Selected passage:
-----
HURIWA recalled that the Act which was signed into law in May 2015, has a 495-section law divided into 49 parts, providing for the administration of criminal justice and for related matters in the courts of the Federal Capital Territory and other Federal Courts in Nigeria.  With the ACJA, Nigeria now has a unique and unified law applicable in all federal courts and with respect to offences contained in Federal Legislations. The law repeals the erstwhile Criminal Procedure Act as applied in the South and the Criminal Procedure (Northern states) Act, which applied in the North and the Administration of Justice Commission Act.

The ACJA, by merging the major provisions of the two principal criminal justice legislations in Nigeria, that is CPA and CPC, preserves the existing criminal procedures while introducing new provisions that will enhance the efficiency of the justice system and help fill the gaps observed in these laws over the course of several decades.
-----
Given information:

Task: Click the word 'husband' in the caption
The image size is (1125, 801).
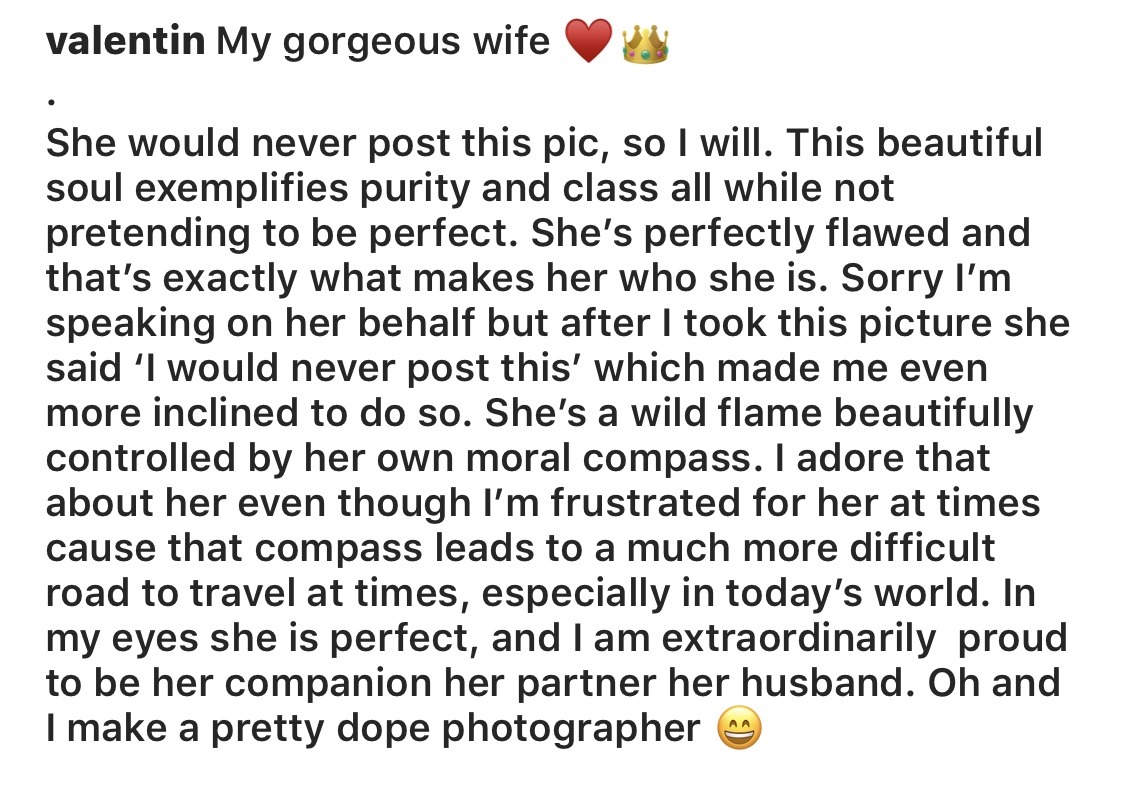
-----
Stated goal 1: Can you transcribe the passage on Nigeria's criminal justice act from "HURIWA recalled that" to "Justice Commission Act."?
Stated goal 2: Would you extend the passage on Nigeria's criminal justice act, picking up after its last sentence?

Task response 1:
HURIWA recalled that the Act which was signed into law in May 2015, has a 495-section law divided into 49 parts, providing for the administration of criminal justice and for related matters in the courts of the Federal Capital Territory and other Federal Courts in Nigeria.  With the ACJA, Nigeria now has a unique and unified law applicable in all federal courts and with respect to offences contained in Federal Legislations. The law repeals the erstwhile Criminal Procedure Act as applied in the South and the Criminal Procedure (Northern states) Act, which applied in the North and the Administration of Justice Commission Act.

Task response 2:
The Importance of Amending Criminal Justice Act to the smooth running of any society cannot be over emphasized. Indeed an effective criminal justice system is regarded by many as fundamental to the maintenance of law and order. However the Nigerian criminal justice system is not only dysfunctional it is also outdated and absolutely not fit for purpose. This much was highlighted by Professor Yemi Osibajo (SAN) when addressing the charges of the criminal justice system in Nigeria by asserting that “…many of the provisions are outdated and in some cases anachronistic. Besides, the loopholes in the law and procedure have become so obvious that lawyers especially defense lawyers have become masters in dilatory tactics. It has thus become increasingly difficult to reach closure of any kind in many criminal cases. Convictions and acquittals have become exceedingly rare”. While the foregoing assertion is quite instructive, It is pertinent to note that these views are widely held among many legal practitioners and eminent jurist, who have also called for fundamental reform to the Nigerian criminal justice system.

The Act which was signed into law in May 2015, has a 495-section law divided into 49 parts, providing for the administration of criminal justice and for related matters in the courts of the Federal Capital Territory and other Federal Courts in Nigeria. 

The authority to amend the Constitution is derived from section 9 of the 1999 Nigerian Constitution. The Constitution provides that an amendment may be proposed with a two- thirds majority vote in both the Senate and the House of Representatives.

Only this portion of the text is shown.